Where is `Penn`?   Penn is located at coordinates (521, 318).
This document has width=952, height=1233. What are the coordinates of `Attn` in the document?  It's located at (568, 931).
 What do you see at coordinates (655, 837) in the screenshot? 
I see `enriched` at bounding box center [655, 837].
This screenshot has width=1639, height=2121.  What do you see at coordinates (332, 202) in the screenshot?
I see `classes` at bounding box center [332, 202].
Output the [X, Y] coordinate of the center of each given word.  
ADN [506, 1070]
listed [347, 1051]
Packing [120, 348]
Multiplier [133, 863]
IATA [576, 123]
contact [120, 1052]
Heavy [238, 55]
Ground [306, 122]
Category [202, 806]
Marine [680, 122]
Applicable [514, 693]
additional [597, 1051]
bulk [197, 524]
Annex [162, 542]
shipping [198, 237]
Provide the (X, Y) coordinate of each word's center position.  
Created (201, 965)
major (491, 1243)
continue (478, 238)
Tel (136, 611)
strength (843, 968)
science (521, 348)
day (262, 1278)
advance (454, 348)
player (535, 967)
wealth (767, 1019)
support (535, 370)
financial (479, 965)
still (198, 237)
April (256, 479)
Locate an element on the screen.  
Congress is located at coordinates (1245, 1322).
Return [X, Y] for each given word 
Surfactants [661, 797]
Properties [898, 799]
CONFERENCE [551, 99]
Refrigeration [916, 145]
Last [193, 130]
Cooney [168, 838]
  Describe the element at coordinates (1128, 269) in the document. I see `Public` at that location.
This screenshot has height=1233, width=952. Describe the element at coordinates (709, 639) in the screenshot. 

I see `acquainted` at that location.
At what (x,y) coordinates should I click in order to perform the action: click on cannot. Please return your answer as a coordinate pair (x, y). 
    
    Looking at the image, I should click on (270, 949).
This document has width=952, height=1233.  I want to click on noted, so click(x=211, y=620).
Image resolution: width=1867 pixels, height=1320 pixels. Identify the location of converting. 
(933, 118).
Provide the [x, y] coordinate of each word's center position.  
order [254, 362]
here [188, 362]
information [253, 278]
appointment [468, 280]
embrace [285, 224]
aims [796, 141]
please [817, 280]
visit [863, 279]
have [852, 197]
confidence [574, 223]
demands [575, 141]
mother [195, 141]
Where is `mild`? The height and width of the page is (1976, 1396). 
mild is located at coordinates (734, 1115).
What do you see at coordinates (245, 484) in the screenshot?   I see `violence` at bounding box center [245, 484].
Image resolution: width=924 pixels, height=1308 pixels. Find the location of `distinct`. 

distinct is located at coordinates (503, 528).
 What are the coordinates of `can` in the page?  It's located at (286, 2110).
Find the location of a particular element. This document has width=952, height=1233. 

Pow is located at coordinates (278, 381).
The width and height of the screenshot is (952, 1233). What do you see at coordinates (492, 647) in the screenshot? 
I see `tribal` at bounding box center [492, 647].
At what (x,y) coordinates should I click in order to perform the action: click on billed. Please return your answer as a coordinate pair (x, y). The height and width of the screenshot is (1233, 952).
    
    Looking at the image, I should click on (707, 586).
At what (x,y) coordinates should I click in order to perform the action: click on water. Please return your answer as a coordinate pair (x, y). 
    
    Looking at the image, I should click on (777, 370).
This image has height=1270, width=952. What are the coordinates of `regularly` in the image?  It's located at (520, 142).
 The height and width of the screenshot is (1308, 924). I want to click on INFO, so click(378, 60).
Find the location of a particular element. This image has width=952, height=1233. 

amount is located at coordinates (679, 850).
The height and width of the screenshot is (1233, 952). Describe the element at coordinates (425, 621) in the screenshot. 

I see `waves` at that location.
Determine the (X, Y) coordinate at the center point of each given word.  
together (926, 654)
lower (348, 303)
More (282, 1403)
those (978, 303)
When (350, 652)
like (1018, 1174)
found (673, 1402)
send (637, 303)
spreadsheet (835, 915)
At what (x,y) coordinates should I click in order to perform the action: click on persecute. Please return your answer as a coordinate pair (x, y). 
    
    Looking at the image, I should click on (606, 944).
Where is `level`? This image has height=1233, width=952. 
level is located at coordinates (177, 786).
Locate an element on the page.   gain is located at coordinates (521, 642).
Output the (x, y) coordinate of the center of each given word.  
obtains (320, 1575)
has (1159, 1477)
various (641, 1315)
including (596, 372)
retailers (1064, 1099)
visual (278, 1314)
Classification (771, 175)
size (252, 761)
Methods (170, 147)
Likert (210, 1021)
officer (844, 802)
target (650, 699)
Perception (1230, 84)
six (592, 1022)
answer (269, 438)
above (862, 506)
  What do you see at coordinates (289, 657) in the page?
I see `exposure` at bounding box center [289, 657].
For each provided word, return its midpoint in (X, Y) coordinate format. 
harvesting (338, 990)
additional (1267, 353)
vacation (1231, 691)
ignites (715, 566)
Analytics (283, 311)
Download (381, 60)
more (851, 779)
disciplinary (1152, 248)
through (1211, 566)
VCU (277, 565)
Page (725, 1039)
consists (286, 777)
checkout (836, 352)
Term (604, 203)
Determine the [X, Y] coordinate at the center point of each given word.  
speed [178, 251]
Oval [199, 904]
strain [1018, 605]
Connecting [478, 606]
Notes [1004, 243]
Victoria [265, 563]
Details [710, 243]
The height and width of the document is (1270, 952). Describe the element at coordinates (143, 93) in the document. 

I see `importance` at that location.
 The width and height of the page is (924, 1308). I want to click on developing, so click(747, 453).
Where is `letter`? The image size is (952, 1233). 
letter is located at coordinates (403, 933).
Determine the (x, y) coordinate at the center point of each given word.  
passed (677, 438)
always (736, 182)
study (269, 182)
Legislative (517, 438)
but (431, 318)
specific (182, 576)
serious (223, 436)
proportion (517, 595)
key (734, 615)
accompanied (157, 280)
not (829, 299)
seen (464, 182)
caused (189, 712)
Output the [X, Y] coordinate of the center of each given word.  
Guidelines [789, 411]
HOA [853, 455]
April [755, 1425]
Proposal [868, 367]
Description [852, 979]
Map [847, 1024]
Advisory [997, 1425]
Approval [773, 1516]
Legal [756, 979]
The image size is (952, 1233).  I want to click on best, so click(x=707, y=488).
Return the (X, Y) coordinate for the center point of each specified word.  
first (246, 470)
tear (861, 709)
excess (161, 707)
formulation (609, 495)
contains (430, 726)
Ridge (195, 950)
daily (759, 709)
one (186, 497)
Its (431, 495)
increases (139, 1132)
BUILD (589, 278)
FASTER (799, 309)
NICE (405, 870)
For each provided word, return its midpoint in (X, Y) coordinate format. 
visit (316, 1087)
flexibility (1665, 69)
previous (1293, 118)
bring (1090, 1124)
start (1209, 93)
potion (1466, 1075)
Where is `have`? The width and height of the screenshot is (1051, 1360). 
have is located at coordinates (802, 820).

____________

### What is expected
Copy the entries from the line with "Term (604, 203)" up to and including the line with "Details [710, 243]", keeping every line identical to the original.

### Written reply
Term (604, 203)
Determine the [X, Y] coordinate at the center point of each given word.  
speed [178, 251]
Oval [199, 904]
strain [1018, 605]
Connecting [478, 606]
Notes [1004, 243]
Victoria [265, 563]
Details [710, 243]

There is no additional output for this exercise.